RMOL. Kuba terus berupaya melepaskan sanksi embargo ekonomi Amerika Serikat (AS) melalui Perserikatan Bangsa-Bangsa (PBB). Bahkan 191 Anggota PBB meminta penghapusan sanksi tersebut.
Meskipun tidak spesifik mengancam kebijakanembargo dalam Sidang Majelis Umum (SMU) PBB ke-73 Presiden Miguel DÃaz-Canel menekankan posisi kebijakan luar negerinya, di mana kuba mengutuk perlombaan senjata, kesenjangan, kemiskinan sebagai pemicu konflik kekerasan dan menyinggung prinsip kedaulatan.
Duta Besar Kuba untuk Indonesia. Nirsia Castro Guevara berharap tahun ini kebijakan embargo AS dapat dihapus, terlebih harapan itu didukung banyak negara.
"Resolusi akan didukung oleh mayoritas besar komunitas internasional. Tahun lalu, 191 Anggota Serikat PBB meminta penghapusan kebijakan yang tidak adil ini. Intinya bahwa kebijakan sanksi AS terhadap Kuba melanggar hukum internasional dan Piagam PBB, serta semua aturan tentang kerja sama internasional dan perdagangan bebas dan adil," terangnya melalui keterangan tertulis yang diterima
Kantor Berita Politik RMOL, Jumat (19/10).
Dubes Nirsia pun mengapresiasi dukungan Indonesia dan seluruh anggota ASEAN agar resolusi tersebut dapat terealisasi dengan segera dan Kuba mampu lepas dari jeratan embargo ekonomi AS.

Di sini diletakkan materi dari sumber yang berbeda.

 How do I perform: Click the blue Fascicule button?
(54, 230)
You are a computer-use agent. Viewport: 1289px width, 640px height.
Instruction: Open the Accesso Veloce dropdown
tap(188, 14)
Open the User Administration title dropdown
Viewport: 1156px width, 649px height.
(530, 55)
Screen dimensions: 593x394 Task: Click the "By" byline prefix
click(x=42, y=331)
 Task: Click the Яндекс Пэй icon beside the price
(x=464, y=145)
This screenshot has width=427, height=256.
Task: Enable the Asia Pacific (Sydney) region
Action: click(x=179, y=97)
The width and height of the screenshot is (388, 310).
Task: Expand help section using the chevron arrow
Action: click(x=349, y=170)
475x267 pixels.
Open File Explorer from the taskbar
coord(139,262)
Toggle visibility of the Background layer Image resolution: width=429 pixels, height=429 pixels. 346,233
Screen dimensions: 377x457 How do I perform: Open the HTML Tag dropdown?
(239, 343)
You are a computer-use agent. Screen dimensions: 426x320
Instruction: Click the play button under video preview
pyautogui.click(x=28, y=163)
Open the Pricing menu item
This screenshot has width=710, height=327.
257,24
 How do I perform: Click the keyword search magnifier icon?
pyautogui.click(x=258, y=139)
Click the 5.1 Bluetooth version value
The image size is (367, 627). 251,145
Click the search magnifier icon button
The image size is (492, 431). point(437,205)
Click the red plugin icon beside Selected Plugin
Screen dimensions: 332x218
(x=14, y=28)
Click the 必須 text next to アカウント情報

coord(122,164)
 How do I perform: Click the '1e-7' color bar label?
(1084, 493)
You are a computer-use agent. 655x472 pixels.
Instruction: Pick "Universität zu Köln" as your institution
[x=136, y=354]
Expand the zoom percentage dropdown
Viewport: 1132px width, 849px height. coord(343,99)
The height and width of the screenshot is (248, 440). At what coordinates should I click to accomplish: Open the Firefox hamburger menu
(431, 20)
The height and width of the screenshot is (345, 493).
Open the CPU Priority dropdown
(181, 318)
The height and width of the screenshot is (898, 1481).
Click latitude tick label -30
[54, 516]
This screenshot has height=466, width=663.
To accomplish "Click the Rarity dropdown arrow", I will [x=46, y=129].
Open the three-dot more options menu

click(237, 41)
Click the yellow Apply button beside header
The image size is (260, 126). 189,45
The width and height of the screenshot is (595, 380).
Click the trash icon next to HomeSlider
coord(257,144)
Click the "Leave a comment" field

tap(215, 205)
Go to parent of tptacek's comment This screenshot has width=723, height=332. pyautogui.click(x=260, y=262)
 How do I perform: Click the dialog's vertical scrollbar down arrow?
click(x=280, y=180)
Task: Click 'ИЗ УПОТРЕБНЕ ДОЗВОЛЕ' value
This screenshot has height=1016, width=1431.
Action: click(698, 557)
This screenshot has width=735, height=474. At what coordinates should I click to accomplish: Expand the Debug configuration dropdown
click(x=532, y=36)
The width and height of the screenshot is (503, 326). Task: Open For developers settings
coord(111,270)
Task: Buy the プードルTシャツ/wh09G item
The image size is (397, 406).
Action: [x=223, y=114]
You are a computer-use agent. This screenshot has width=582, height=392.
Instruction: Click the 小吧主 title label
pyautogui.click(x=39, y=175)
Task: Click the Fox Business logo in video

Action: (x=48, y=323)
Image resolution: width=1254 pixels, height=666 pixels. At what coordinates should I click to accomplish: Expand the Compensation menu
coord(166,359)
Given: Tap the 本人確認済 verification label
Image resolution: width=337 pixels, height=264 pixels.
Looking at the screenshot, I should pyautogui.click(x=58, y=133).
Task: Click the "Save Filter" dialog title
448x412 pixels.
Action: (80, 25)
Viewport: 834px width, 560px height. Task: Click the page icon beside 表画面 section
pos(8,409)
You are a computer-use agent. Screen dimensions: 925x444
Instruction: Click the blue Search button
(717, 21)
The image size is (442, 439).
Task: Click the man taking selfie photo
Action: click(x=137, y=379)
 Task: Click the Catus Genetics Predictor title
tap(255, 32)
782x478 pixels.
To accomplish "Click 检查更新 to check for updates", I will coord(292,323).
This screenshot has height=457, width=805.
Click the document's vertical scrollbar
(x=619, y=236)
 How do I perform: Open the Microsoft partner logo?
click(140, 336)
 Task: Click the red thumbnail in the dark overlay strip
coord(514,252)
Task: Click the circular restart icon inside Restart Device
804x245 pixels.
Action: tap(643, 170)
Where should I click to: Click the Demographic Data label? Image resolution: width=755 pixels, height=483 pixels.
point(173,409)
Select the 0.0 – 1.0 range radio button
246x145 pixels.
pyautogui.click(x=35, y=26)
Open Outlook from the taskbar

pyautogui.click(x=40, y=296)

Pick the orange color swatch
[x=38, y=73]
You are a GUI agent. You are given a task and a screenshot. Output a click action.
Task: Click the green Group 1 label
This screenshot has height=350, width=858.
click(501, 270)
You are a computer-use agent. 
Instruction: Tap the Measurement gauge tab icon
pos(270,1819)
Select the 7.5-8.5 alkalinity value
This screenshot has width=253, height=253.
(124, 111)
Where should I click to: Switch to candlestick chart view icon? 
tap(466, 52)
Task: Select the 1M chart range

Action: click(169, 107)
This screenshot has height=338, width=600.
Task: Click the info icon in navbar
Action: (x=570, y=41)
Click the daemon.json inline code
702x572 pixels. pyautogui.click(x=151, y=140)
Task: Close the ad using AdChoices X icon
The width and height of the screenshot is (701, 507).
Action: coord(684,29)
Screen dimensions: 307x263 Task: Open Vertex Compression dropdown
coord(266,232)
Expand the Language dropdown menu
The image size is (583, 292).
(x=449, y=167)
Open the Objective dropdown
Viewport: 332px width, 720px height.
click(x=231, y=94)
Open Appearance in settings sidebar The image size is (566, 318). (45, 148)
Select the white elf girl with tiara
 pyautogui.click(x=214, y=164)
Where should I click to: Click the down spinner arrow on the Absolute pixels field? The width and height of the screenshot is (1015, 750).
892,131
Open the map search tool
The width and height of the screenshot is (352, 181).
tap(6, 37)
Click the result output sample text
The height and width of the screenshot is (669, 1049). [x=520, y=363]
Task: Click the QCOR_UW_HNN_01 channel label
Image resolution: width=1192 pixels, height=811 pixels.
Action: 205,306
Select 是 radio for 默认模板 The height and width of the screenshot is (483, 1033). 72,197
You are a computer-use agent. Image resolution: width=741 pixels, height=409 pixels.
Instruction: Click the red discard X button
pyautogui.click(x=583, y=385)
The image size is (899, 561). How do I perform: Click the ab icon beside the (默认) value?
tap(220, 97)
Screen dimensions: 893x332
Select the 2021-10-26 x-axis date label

"Pemerintah Indonesia telah mendukung resolusi sebaik yang dilakukan seluruh negara anggota ASEAN," imbuhnya.
Hingga kini hubungan bilateral Kuba dan AS terus berlanjut meskipun tidak sebaik yang diharapkan, di mana kata Dubes Nirsia pada periode terakhir saat pemerintahan Barrack Obama sempat mengalami kemajuan penting.
"Di sana ada dialog, hubungan diplomatik dibangun kembali, kedutaan masing-masing dibuka di dua ibukota dan negosiasi di berbagai bidang kepentingan bersama diadakan," tuturnya.
Bahkan dalam pemerintahan sebelum Donald Trump, AS mengaku bahwa blokade merupakan kebijakan gagal dan beberapa langkah diambil untuk memungkinkan pertukaran dan kerja sama di berbagai bidang.
"Pemerintahan baru telah membalikkan hampir semua langkah yang terjadi selama tahap sebelumnya. Adopsi Presiden Trump dari Memorandum Presiden yang berjudul "
Memperkuat Kebijakan Amerika Serikat terhadap Kuba" pada 16 Juni 2017 memperbarui intensifikasi blokade dan mewakili kemunduran serius terhadap hubungan bilateral," terang Dubes yang sudah tiga tahun berada di Indonesia ini.
Dubes Nirsia berpendapat, AS telah menunjukkan retorika agresif terhadap Kuba yang meliputi beberapa tindakan yang mengklaim membenarkan kebijakan blokade.